Provided records:
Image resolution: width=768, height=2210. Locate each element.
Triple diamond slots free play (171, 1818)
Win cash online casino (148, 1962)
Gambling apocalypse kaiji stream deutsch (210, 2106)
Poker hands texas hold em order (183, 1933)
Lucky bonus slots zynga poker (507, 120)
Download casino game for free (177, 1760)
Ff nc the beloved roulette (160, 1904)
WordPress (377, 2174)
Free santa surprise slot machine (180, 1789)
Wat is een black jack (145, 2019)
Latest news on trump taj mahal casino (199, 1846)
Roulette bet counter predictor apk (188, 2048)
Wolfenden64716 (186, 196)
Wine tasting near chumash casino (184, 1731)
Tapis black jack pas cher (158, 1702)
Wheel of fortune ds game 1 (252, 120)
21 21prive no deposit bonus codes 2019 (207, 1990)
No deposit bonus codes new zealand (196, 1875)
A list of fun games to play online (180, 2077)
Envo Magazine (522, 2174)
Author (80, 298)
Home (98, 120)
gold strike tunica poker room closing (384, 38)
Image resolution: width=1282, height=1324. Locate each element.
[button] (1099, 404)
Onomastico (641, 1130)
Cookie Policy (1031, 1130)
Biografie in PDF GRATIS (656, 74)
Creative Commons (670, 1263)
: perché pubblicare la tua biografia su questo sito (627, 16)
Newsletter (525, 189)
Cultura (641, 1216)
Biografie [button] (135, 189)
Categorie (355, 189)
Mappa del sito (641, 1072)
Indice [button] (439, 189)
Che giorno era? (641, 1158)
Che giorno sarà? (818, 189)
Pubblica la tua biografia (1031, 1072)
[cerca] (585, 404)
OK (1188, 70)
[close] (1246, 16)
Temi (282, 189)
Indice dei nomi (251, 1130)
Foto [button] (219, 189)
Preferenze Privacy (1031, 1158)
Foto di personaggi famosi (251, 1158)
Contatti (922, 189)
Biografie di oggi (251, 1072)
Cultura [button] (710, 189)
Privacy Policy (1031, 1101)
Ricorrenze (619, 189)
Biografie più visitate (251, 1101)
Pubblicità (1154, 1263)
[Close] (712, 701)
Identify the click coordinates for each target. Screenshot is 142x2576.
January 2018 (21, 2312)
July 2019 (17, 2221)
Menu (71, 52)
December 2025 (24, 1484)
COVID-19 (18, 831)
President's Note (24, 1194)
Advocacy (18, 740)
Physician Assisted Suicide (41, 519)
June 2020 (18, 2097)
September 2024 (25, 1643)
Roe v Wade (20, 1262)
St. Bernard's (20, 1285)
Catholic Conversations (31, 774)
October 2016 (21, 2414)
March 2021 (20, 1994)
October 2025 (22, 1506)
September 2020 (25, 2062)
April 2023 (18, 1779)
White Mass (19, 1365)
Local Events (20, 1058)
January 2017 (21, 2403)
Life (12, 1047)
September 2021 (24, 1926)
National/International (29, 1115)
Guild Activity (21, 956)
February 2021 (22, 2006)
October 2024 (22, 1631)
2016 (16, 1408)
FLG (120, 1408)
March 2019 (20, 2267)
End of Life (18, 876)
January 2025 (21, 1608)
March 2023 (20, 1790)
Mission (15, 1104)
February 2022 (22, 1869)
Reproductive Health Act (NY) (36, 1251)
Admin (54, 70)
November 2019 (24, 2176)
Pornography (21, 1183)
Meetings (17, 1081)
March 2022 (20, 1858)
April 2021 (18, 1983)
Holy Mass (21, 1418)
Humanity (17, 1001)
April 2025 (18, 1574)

What to work on: Replace each instance of "casino" with "arcade" in all the records above, and leave every other word unchanged.

Correct response:
Image resolution: width=768, height=2210. Locate each element.
Triple diamond slots free play (171, 1818)
Win cash online arcade (148, 1962)
Gambling apocalypse kaiji stream deutsch (210, 2106)
Poker hands texas hold em order (183, 1933)
Lucky bonus slots zynga poker (507, 120)
Download arcade game for free (177, 1760)
Ff nc the beloved roulette (160, 1904)
WordPress (377, 2174)
Free santa surprise slot machine (180, 1789)
Wat is een black jack (145, 2019)
Latest news on trump taj mahal arcade (199, 1846)
Roulette bet counter predictor apk (188, 2048)
Wolfenden64716 (186, 196)
Wine tasting near chumash arcade (184, 1731)
Tapis black jack pas cher (158, 1702)
Wheel of fortune ds game 1 (252, 120)
21 21prive no deposit bonus codes 2019 (207, 1990)
No deposit bonus codes new zealand (196, 1875)
A list of fun games to play online (180, 2077)
Envo Magazine (522, 2174)
Author (80, 298)
Home (98, 120)
gold strike tunica poker room closing (384, 38)
Image resolution: width=1282, height=1324. Locate each element.
[button] (1099, 404)
Onomastico (641, 1130)
Cookie Policy (1031, 1130)
Biografie in PDF GRATIS (656, 74)
Creative Commons (670, 1263)
: perché pubblicare la tua biografia su questo sito (627, 16)
Newsletter (525, 189)
Cultura (641, 1216)
Biografie [button] (135, 189)
Categorie (355, 189)
Mappa del sito (641, 1072)
Indice [button] (439, 189)
Che giorno era? (641, 1158)
Che giorno sarà? (818, 189)
Pubblica la tua biografia (1031, 1072)
[cerca] (585, 404)
OK (1188, 70)
[close] (1246, 16)
Temi (282, 189)
Indice dei nomi (251, 1130)
Foto [button] (219, 189)
Preferenze Privacy (1031, 1158)
Foto di personaggi famosi (251, 1158)
Contatti (922, 189)
Biografie di oggi (251, 1072)
Cultura [button] (710, 189)
Privacy Policy (1031, 1101)
Ricorrenze (619, 189)
Biografie più visitate (251, 1101)
Pubblicità (1154, 1263)
[Close] (712, 701)
Identify the click coordinates for each target. Screenshot is 142x2576.
January 2018 (21, 2312)
July 2019 (17, 2221)
Menu (71, 52)
December 2025 (24, 1484)
COVID-19 (18, 831)
President's Note (24, 1194)
Advocacy (18, 740)
Physician Assisted Suicide (41, 519)
June 2020 (18, 2097)
September 2024 (25, 1643)
Roe v Wade (20, 1262)
St. Bernard's (20, 1285)
Catholic Conversations (31, 774)
October 2016 (21, 2414)
March 2021 (20, 1994)
October 2025 (22, 1506)
September 2020 (25, 2062)
April 2023 (18, 1779)
White Mass (19, 1365)
Local Events (20, 1058)
January 2017 (21, 2403)
Life (12, 1047)
September 2021 (24, 1926)
National/International (29, 1115)
Guild Activity (21, 956)
February 2021 (22, 2006)
October 2024 (22, 1631)
2016 (16, 1408)
FLG (120, 1408)
March 2019 (20, 2267)
End of Life (18, 876)
January 2025 (21, 1608)
March 2023 (20, 1790)
Mission (15, 1104)
February 2022 (22, 1869)
Reproductive Health Act (NY) (36, 1251)
Admin (54, 70)
November 2019 (24, 2176)
Pornography (21, 1183)
Meetings (17, 1081)
March 2022 (20, 1858)
April 2021 (18, 1983)
Holy Mass (21, 1418)
Humanity (17, 1001)
April 2025 (18, 1574)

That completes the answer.